**** ENTRIES PROVIDED ****
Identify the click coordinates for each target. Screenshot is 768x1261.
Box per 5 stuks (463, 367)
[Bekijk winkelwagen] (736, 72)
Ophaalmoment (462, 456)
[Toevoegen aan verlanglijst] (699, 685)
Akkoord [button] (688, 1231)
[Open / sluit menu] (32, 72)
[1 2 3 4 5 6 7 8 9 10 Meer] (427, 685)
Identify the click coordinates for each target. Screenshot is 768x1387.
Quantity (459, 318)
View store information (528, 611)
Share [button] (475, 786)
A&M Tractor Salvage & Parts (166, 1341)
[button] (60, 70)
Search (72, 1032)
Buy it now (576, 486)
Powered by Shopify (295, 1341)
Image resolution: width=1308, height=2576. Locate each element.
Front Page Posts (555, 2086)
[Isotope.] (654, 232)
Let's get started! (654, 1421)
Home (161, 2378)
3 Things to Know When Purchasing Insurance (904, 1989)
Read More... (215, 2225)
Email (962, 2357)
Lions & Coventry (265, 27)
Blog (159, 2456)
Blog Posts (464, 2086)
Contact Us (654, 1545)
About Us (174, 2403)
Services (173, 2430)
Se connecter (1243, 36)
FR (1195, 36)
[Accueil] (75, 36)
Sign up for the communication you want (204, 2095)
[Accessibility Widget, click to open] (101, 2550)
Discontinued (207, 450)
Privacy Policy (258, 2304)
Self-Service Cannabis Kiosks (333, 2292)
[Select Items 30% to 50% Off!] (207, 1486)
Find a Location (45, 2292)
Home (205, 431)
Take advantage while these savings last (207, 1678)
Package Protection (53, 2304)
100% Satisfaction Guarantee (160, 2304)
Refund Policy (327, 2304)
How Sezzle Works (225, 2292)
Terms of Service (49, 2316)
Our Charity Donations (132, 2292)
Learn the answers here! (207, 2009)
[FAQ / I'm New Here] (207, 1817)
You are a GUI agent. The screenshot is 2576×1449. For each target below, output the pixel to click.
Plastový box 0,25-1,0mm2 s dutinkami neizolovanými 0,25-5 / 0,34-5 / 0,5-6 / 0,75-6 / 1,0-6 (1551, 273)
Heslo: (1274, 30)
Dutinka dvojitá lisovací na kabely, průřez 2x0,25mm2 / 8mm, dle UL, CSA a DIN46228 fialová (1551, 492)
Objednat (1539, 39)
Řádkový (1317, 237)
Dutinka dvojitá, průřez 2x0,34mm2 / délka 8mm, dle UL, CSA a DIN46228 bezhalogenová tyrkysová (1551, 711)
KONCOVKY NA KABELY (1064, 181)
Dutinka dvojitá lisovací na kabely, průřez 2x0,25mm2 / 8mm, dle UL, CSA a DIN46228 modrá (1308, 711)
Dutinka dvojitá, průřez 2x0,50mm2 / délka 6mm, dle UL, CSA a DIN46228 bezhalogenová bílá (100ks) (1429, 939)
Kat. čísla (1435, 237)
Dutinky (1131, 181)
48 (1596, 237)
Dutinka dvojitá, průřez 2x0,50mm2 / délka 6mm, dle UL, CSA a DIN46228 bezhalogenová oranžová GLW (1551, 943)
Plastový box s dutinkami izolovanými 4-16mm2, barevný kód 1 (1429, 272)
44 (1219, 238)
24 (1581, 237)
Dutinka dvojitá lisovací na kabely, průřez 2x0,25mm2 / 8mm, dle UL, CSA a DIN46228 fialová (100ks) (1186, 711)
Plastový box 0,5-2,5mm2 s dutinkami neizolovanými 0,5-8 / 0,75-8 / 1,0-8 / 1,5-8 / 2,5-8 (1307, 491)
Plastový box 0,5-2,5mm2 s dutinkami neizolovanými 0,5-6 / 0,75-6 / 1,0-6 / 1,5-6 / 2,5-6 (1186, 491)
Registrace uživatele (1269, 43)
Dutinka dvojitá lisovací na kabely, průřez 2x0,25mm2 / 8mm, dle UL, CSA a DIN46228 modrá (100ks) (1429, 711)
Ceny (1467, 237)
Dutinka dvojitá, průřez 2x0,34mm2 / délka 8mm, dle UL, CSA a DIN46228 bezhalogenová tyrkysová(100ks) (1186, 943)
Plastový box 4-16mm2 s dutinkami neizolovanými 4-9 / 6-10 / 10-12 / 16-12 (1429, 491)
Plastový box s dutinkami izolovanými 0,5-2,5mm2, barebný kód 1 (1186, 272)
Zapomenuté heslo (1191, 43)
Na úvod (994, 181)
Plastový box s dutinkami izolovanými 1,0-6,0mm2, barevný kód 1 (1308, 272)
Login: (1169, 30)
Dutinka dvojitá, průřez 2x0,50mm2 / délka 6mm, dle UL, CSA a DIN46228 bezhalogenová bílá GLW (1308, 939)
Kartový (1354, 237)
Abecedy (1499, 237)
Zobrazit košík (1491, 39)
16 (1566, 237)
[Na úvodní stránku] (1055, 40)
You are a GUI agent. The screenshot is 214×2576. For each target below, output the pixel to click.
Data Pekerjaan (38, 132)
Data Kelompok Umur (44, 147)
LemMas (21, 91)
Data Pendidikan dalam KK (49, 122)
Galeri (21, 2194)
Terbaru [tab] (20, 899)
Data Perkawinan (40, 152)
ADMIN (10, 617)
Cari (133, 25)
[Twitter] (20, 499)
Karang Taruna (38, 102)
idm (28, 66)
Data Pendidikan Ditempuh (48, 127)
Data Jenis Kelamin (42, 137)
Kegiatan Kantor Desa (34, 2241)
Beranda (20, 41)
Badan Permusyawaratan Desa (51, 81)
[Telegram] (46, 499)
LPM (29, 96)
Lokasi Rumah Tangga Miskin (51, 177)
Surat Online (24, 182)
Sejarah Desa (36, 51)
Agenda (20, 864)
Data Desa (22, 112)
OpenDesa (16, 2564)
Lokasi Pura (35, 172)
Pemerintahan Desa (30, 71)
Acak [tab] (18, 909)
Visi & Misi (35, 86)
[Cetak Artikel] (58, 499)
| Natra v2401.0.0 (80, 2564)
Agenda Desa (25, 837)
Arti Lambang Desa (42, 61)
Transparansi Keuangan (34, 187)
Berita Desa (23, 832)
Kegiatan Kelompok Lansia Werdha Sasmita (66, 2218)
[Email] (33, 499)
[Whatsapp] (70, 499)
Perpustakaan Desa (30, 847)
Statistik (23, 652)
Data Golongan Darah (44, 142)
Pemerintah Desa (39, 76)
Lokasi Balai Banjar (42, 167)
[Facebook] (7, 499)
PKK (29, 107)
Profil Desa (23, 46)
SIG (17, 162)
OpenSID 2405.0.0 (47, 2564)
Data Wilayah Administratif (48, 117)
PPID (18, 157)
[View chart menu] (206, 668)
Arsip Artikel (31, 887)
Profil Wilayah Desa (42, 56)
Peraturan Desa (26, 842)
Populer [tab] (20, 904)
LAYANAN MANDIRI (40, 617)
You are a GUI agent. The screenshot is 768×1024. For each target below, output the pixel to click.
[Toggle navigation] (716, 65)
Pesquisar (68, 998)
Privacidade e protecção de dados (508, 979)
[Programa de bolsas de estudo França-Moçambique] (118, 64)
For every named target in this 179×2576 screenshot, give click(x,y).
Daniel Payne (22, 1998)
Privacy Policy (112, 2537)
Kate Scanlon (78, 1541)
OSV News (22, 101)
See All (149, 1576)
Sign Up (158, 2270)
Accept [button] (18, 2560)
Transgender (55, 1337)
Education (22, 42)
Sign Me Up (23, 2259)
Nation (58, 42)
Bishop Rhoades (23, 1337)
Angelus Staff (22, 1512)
****
**TO DO:**
Exact copies are needed of the line with "Transgender (55, 1337)" and each line after it through the end of the material above.

**RESPONSE AREA:**
Transgender (55, 1337)
Education (22, 42)
Sign Me Up (23, 2259)
Nation (58, 42)
Bishop Rhoades (23, 1337)
Angelus Staff (22, 1512)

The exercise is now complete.